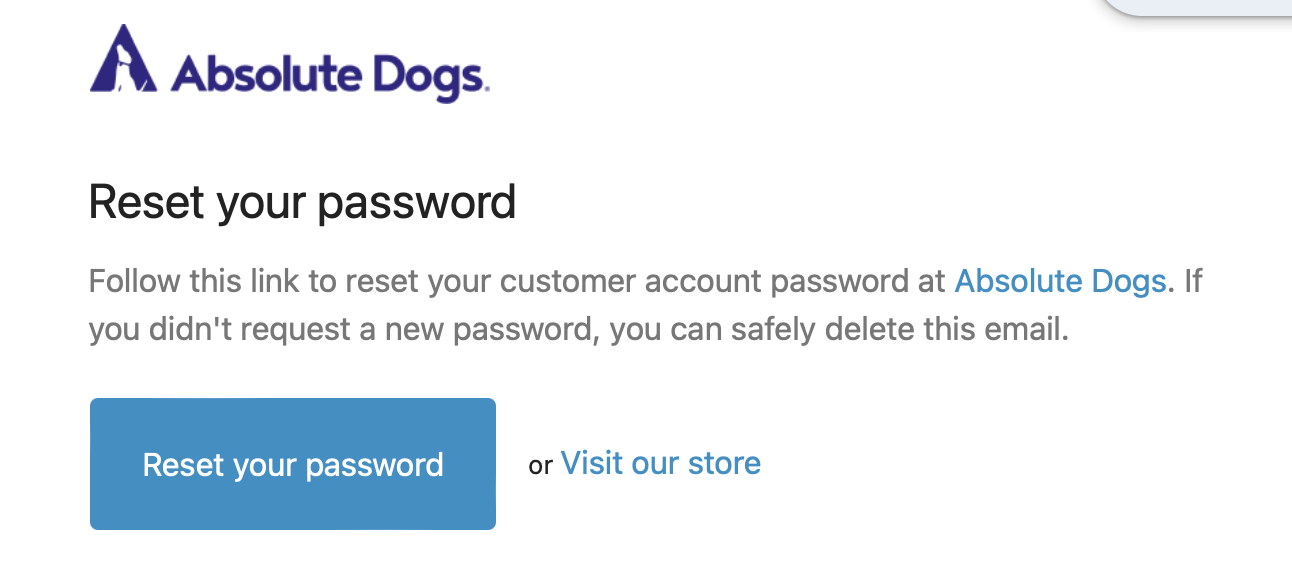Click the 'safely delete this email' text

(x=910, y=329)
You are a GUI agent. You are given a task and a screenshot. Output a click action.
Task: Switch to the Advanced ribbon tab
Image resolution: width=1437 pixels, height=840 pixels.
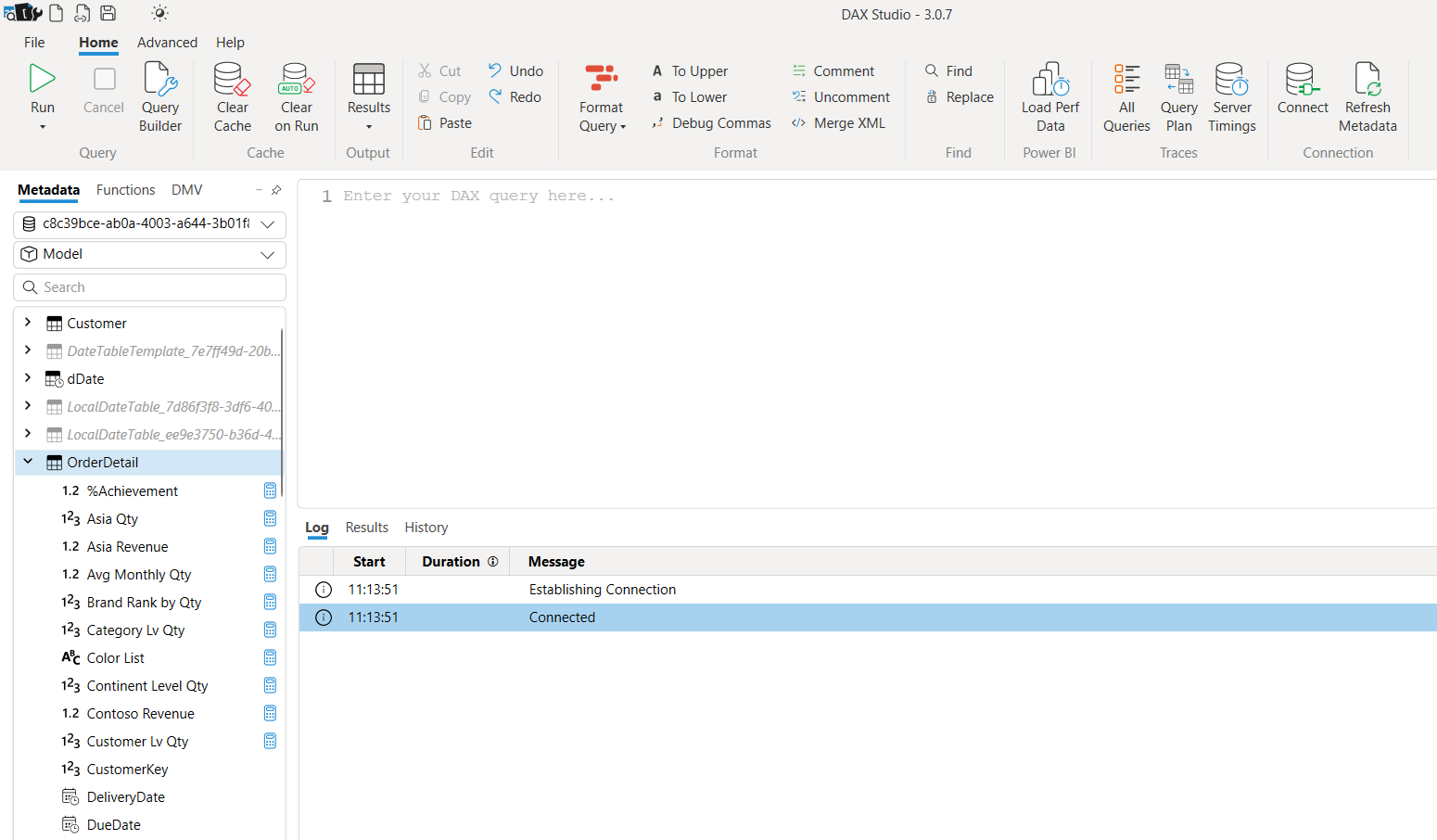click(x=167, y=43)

◆ Work to be completed
Beginning with the line that contains "You are a GUI", output each line of the material above through the last one exactly as it stands. Do not include the pictures.

◆ Solution to the problem
You are a GUI agent. You are given a task and a screenshot. Output a click action.
Task: Switch to the Advanced ribbon tab
Image resolution: width=1437 pixels, height=840 pixels.
click(x=167, y=43)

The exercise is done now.